WASHINGTON – Companies too often prioritize cost over protection when it comes to cybersecurity, the chairman of the House Transportation and Infrastructure Committee said at a hearing Thursday, but critical infrastructure industry officials said Biden administration security directives are not needed.
Around 85% of the nation’s critical infrastructure, like pipelines and railroads, is in private hands, “and too often, leaders whose organizations are at risk from cyberattacks weigh the risks of attack against the cost of increasing cybersecurity protections,” said Committee Chair Rep. Peter DeFazio, D-Ore.
“Common sense” steps, like mandating strong passwords, multi factor authentication and cybersecurity training go a long way in strengthening cyber defense measures and mitigating the likelihood of successful attacks, DeFazio said. But most companies don’t have these basic and affordable systems in place.

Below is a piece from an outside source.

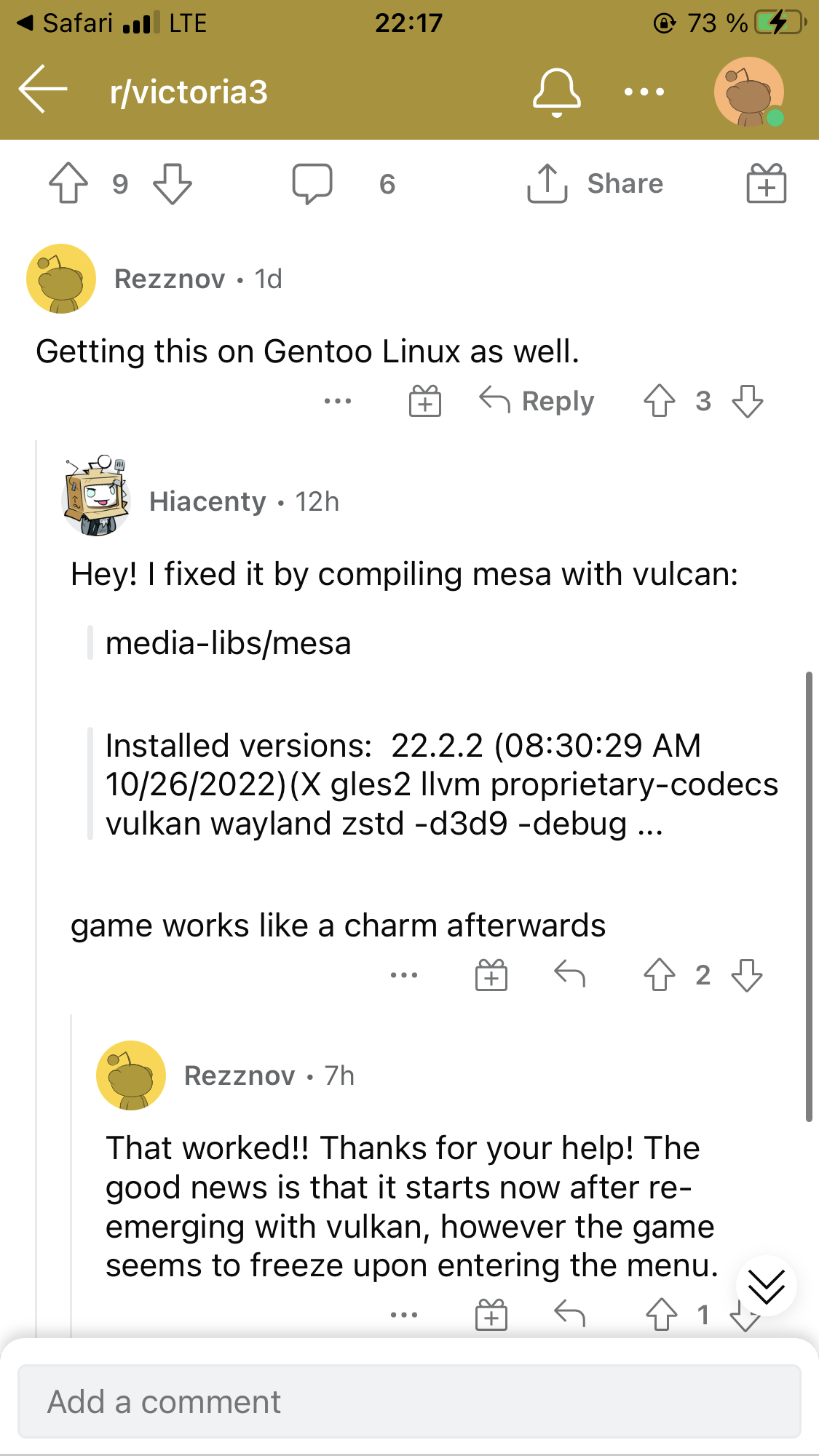Reply to Rezznov's Gentoo comment
This screenshot has width=819, height=1456.
coord(537,401)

Recent mandates and regulations to protect critical infrastructure industries from cyberattacks were met with opposition from some GOP members of the committee and transportation company leaders.
After a ransomware attack forced the Colonial Pipeline to shut down its pipeline for six days in May, the Biden administration issued an executive order on improving the nation’s cybersecurity. The order urged infrastructure companies to partner with the federal government to develop a more secure cyberspace.
Two months later, the Department of Homeland Security’s Transportation Security Administration issued mandatory security directives for pipeline owners and operators to adopt specific ransomware defense measures, develop and implement contingency and recovery plans, and evaluate their internal cybersecurity systems.
However, those security directives also were met with concern from some committee members and industry officials who said the emergency laws were too rushed.
Rep. Rick Crawford, R-Ark., said he was “concerned that the TSA’s recent security directives are overly prescriptive, rushed and failed to take into account holistic feedback from diverse stakeholders.”
Homeland Security Secretary Alejandro Myorkas announced in October that the TSA is also preparing similar directives for rail and aviation transit companies.
“These mandates are not only unnecessary, but also could prove counterproductive, disrupting well-established and proven practices,” Thomas L. Farmer, assistant vice president of security at the Association of American Railroads.
“We must avoid command and control approaches and still build upon an impressive track record of collaboration,” he added.
The industry experts pointed to a need for a more comprehensive system and information-sharing among the transportation sectors and the government when regulating them.
“Sometimes moving too quickly to get something out significantly creates more obstacles and more bureaucratic red tape and impairs the cybersecurity preparedness of certain agencies,” said Michael Stephens, vice president of the Tampa International Airport.